Palmer amaranth has begun to emerge and unfortunately it is not a problem to find seedling Palmer in our fields. This is not a surprise as research from two decades back suggests that environmental conditions like those we experienced the first half of April should be conducive for germination to begin.
Published literature on environmental factors that promote Palmer amaranth germination would point to relatively warmer soil temperatures (>40º F), swings in soil temperatures, and seed exposure to light as some of the most influential conditions for the seed to germinate.
Data from research have shown that 8% of Palmer amaranth seed will germinate with a minimum average soil temperature of 41º F. This is compared with 86% of Palmer amaranth seed germinating if the average soil temperature is 86º F. This is why Palmer amaranth emergence really gets rolling in May and June compared to April.
Moreover, Palmer amaranth germination will increase another 11% if the soil temperature is alternating about 30% plus/minus that average soil temperature compared with seed laying in a more constant soil temperature. Palmer amaranth seed is also more prone to germinate when exposed to light.

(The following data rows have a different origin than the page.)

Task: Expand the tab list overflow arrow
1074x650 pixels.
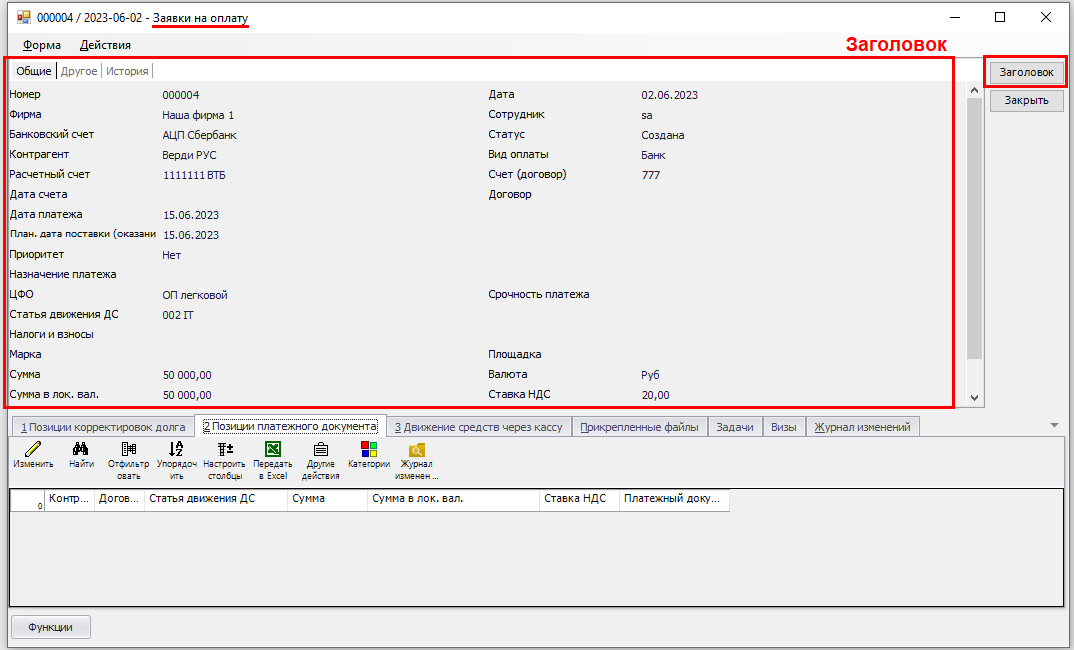Action: tap(1054, 425)
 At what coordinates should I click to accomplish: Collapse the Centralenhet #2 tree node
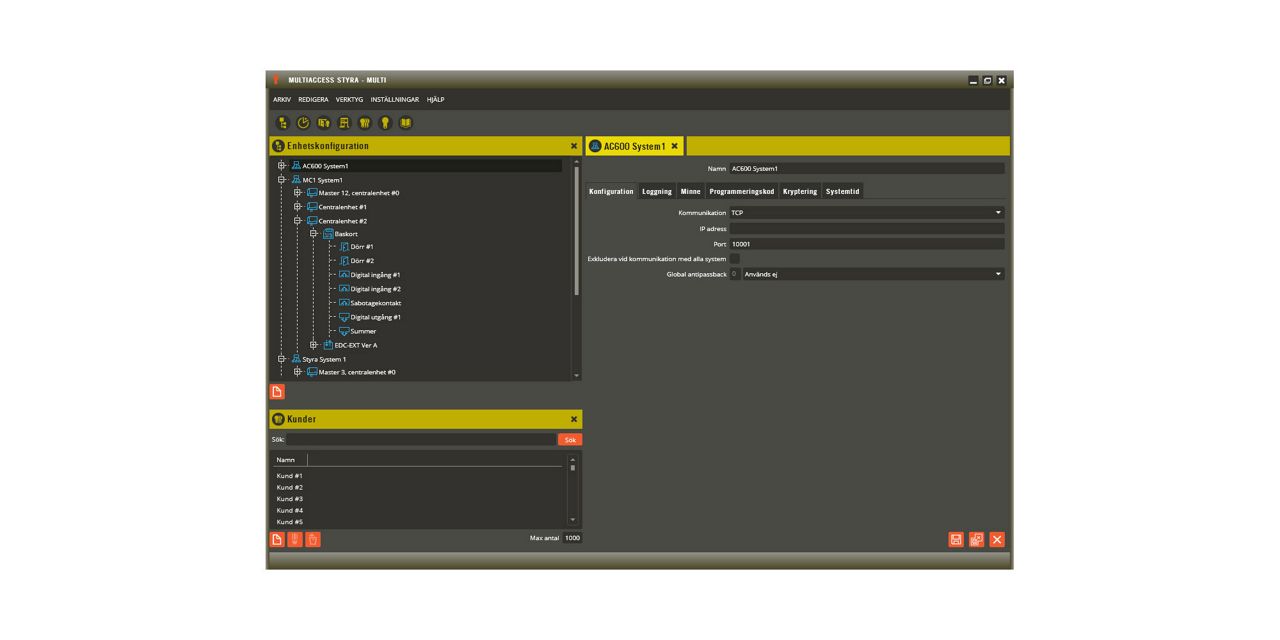point(298,221)
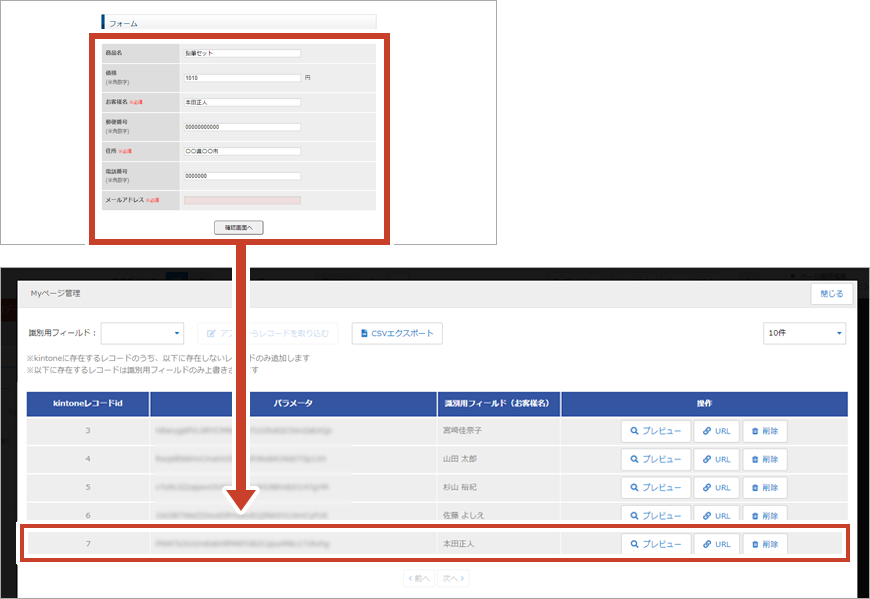Go to next page with 次へ

point(453,579)
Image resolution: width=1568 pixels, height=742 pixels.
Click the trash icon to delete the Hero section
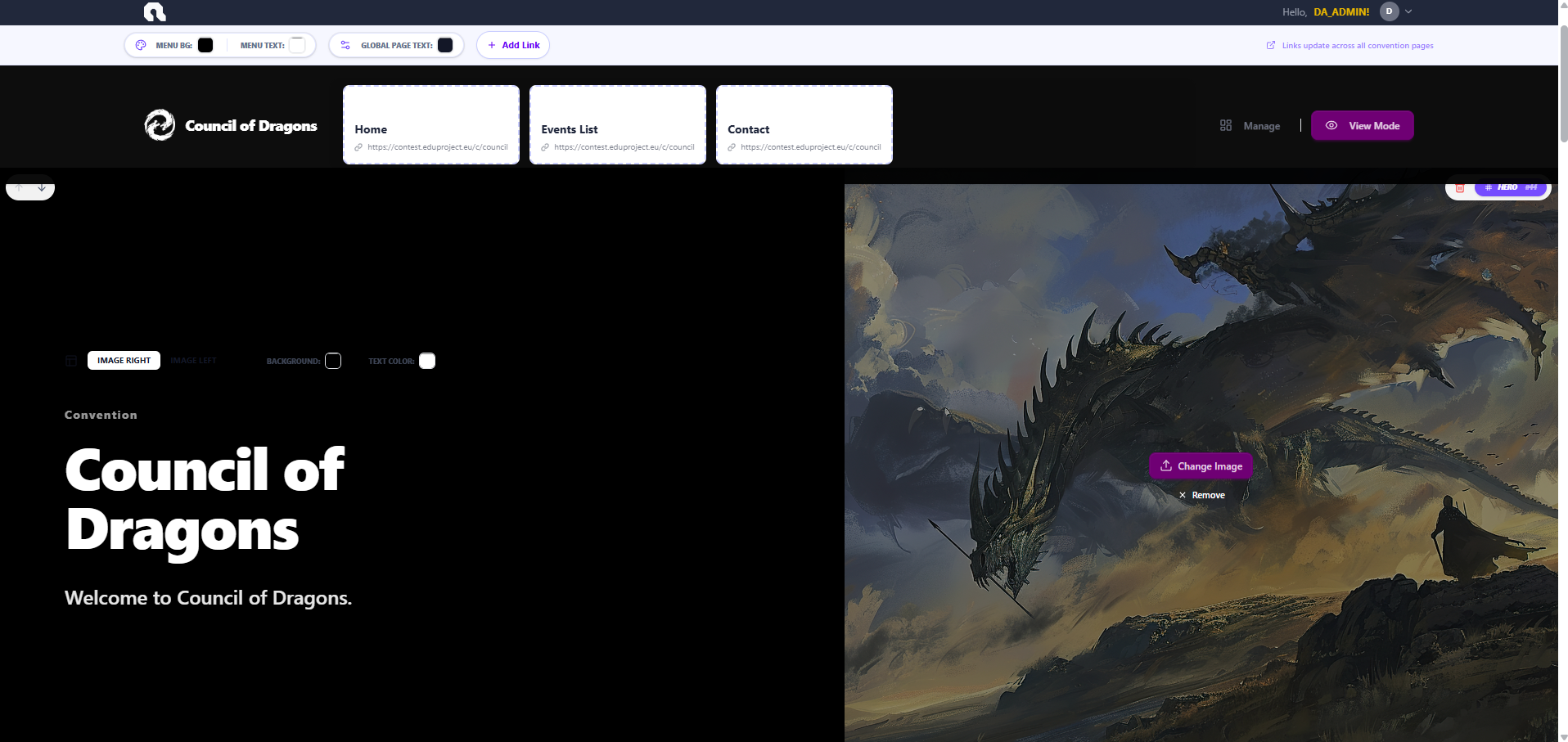[1460, 187]
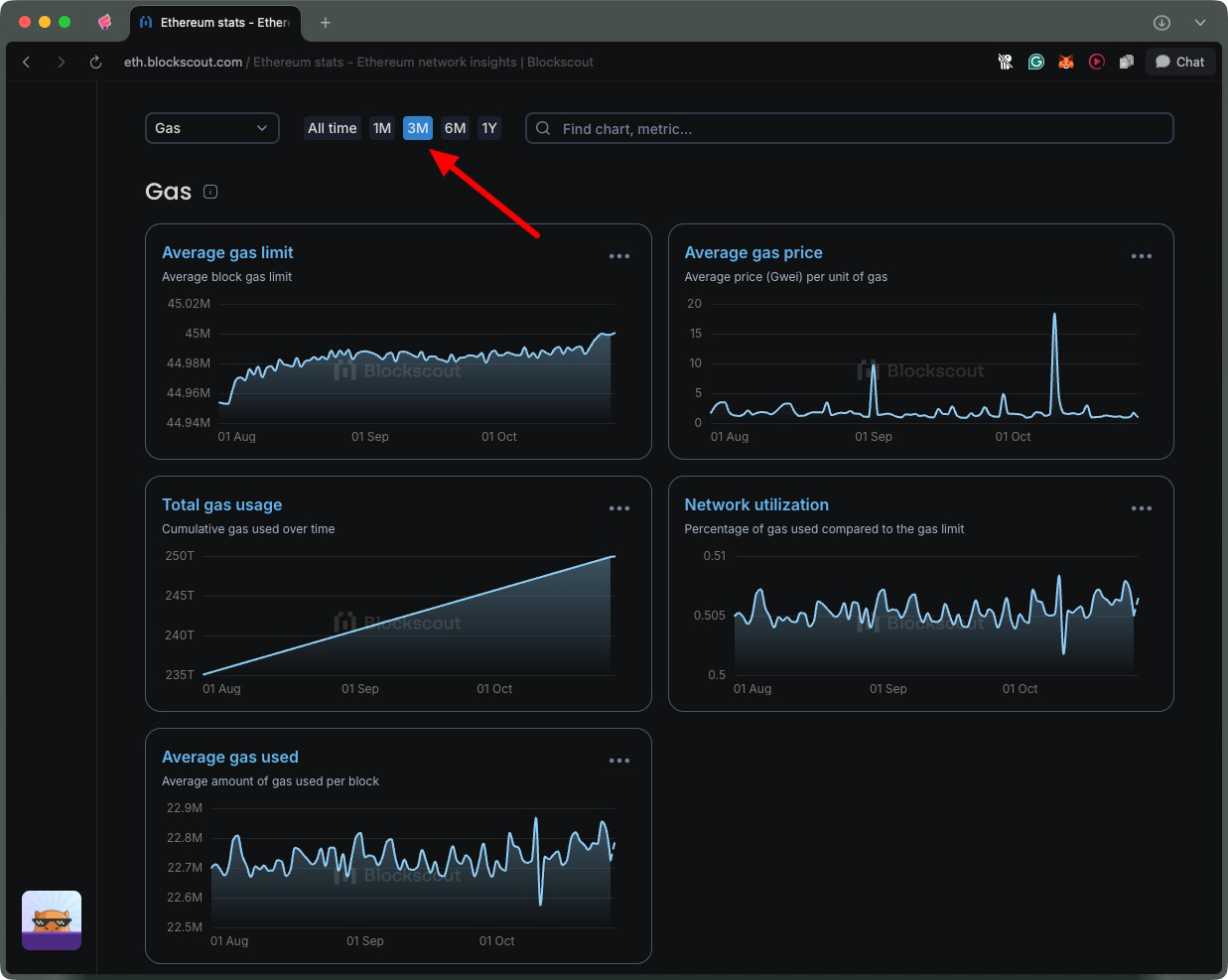Click the info icon beside the Gas heading
Image resolution: width=1228 pixels, height=980 pixels.
tap(210, 192)
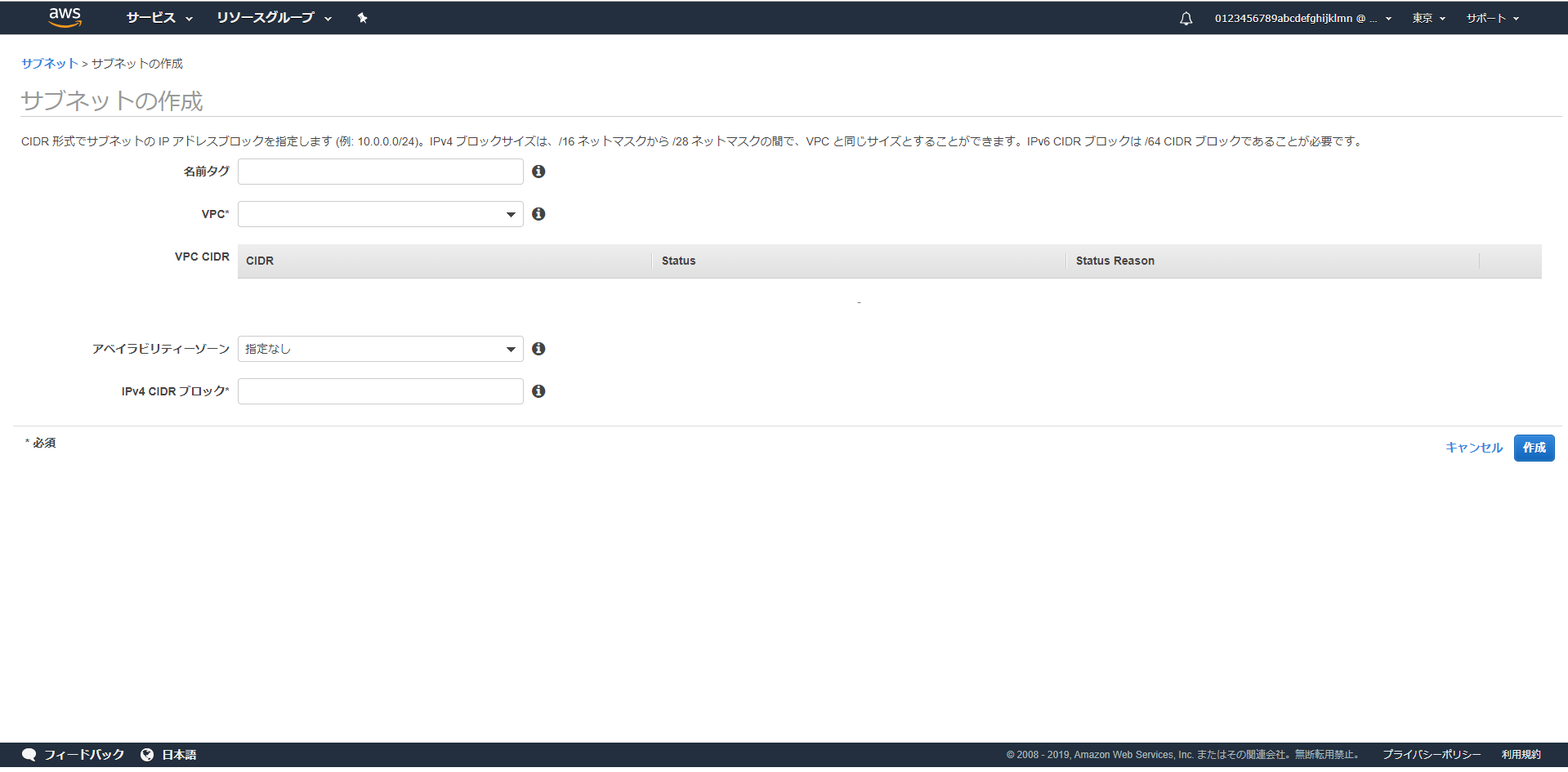The height and width of the screenshot is (772, 1568).
Task: Open the 東京 region dropdown
Action: tap(1428, 18)
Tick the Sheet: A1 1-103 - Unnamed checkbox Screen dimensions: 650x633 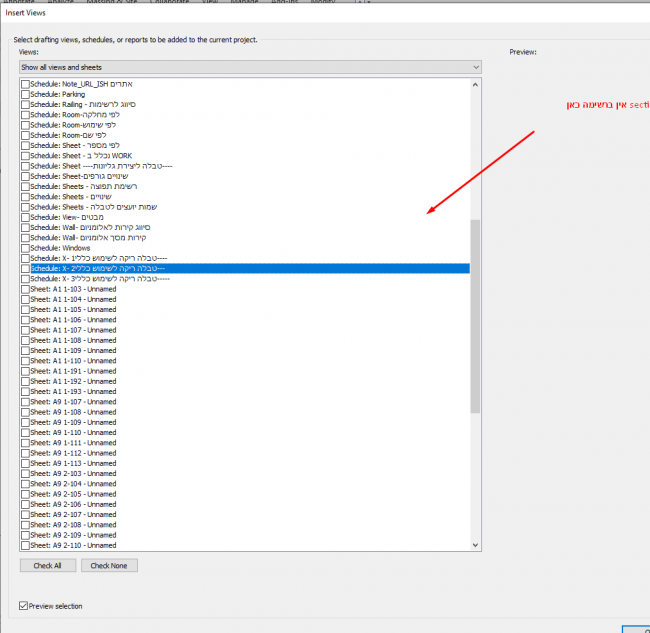25,289
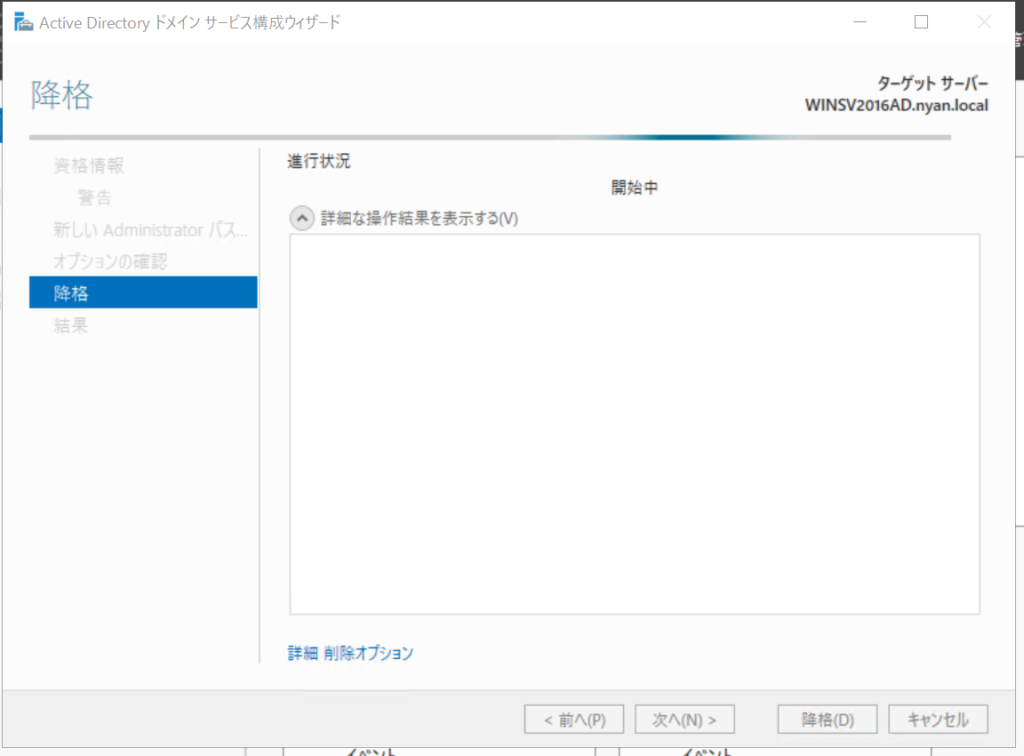The height and width of the screenshot is (756, 1024).
Task: Click the WINSV2016AD.nyan.local target server name
Action: tap(896, 105)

If we consider that our no-till environment exposes most all the Palmer amaranth seed in the field to conditions listed above that enhance germination it is no wonder we struggle with this weed every year. Moreover, more recent research has suggested that glyphosate-resistant Palmer amaranth uses nitrogen more efficiently than Palmer amaranth that is not resistant to this herbicide.
All of this would suggest that Palmer amaranth continues to evolve to increasingly improve its fit into our row crop production systems both from a herbicide-resistant standpoint as well as our cultural management practices in cotton and soybean.